Liliane Bettencourt, héritière du fondateur du géant des cosmétiques L'Oréal et troisième fortune de France, qui serait atteinte de «démence mixte» et de la maladie d'Alzheimer, va être placée sous tutelle, le plus haut niveau de protection judiciaire.

Les avocats de la milliardaire ont fait appel de cette décision, mais l'appel n'est pas suspensif.

La mise sous tutelle remet en cause le mandat d'administratrice du géant des cosmétiques L'Oréal détenu par Liliane Bettencourt, qui fête cette semaine ses 89 ans. Mais la juge des tutelles a choisi lundi de confier l'ensemble des prérogatives de la tutelle à des membres de sa famille.

Liliane Bettencourt va être placée sous la tutelle de son petit-fils aîné Jean-Victor Meyers, ses biens et son patrimoine étant placés sous la tutelle de sa fille Françoise Bettencourt-Meyers et de ses deux petits fils, ont indiqué les avocats des parties, à l'issue d'une audience devant la juge des tutelles de Courbevoie, en région parisienne.

Les trois tuteurs désignés ont aussitôt assuré que la tutelle n'aura pas de conséquence sur la gouvernance et «les équilibres de l'actionnariat» de L'Oréal, insistant sur «l'attachement profond de toute la famille» au géant des cosmétiques.

«A ce stade, on ne fait pas de commentaire», a déclaré à l'AFP une porte-parole du groupe L'Oréal.

Peu avant le début de cette audience, un rapport d'expertise médicale de Liliane Bettencourt a été révélé par le site internet du quotidien Le Monde. Selon ce rapport, Mme Bettencourt souffre d'une «démence mixte» et d'«une maladie d'Alzheimer à un stade modérément sévère», avec «un processus dégénératif cérébral lent».

Selon l'entourage de la milliardaire, ce rapport est celui rendu par les médecins qui avaient accompagné un juge en juin au domicile de Liliane Bettencourt près de Paris, une expertise médicale dont la défense de Liliane Bettencourt a demandé l'annulation. La justice examinera le 10 novembre cette demande.

Dans une interview à l'hebdomadaire Le journal du dimanche (JDD), Liliane Bettencourt a brandi la menace de partir «à l'étranger» si la juge décidait de la placer sous l'autorité de sa fille Françoise. «Si c'est cela, je pars à l'étranger. Si ma fille s'occupe de moi, j'étoufferai», a déclaré la milliardaire.

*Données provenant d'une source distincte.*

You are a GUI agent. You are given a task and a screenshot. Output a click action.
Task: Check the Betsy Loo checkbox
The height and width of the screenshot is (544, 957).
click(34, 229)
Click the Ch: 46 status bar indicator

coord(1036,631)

Interrogé sur un éventuel départ de la troisième fortune de France, le ministre de l'Intérieur Claude Guéant a expliqué n'avoir «pas de conseil à lui donner» mais «ce qui est en cause c'est le caractère français d'un très grand groupe français».

Le patrimoine de Mme Bettencourt est scruté de près par le pouvoir politique qui s'inquiète d'une éventuelle prise de contrôle étrangère de L'Oréal, dont le géant suisse Nestlé est, avec près de 30% du capital, le deuxième actionnaire.

Pendant l'été 2010, Mme Bettencourt a été au coeur d'une tentaculaire affaire politico-fiscale, née d'un conflit familial entre la mère et sa fille unique.

Ce différend avait trouvé son origine dans des procédures lancées par Françoise Bettencourt-Meyers visant l'écrivain-photographe François-Marie Banier qu'elle accusait d'avoir abusé de la faiblesse de sa mère pour obtenir près d'un milliard d'euros de dons dans les années 1990 et 2000.

L'affaire avait débordé sur le terrain politique et conduit au départ du ministre du Travail Eric Woerth pour des soupçons de conflits d'intérêts et de financement illégal.

Début septembre, un livre-brûlot de deux journalistes du quotidien Le Monde a relancé cette affaire: une magistrate y accuse le pouvoir d'avoir fait pression sur des témoins qui auraient vu le président Nicolas Sarkozy recevoir des sommes d'argent en liquide de la famille Bettencourt pour financer sa campagne à l'élection présidentielle de 2007. Des accusations dénoncées comme «mensongères» par la présidence.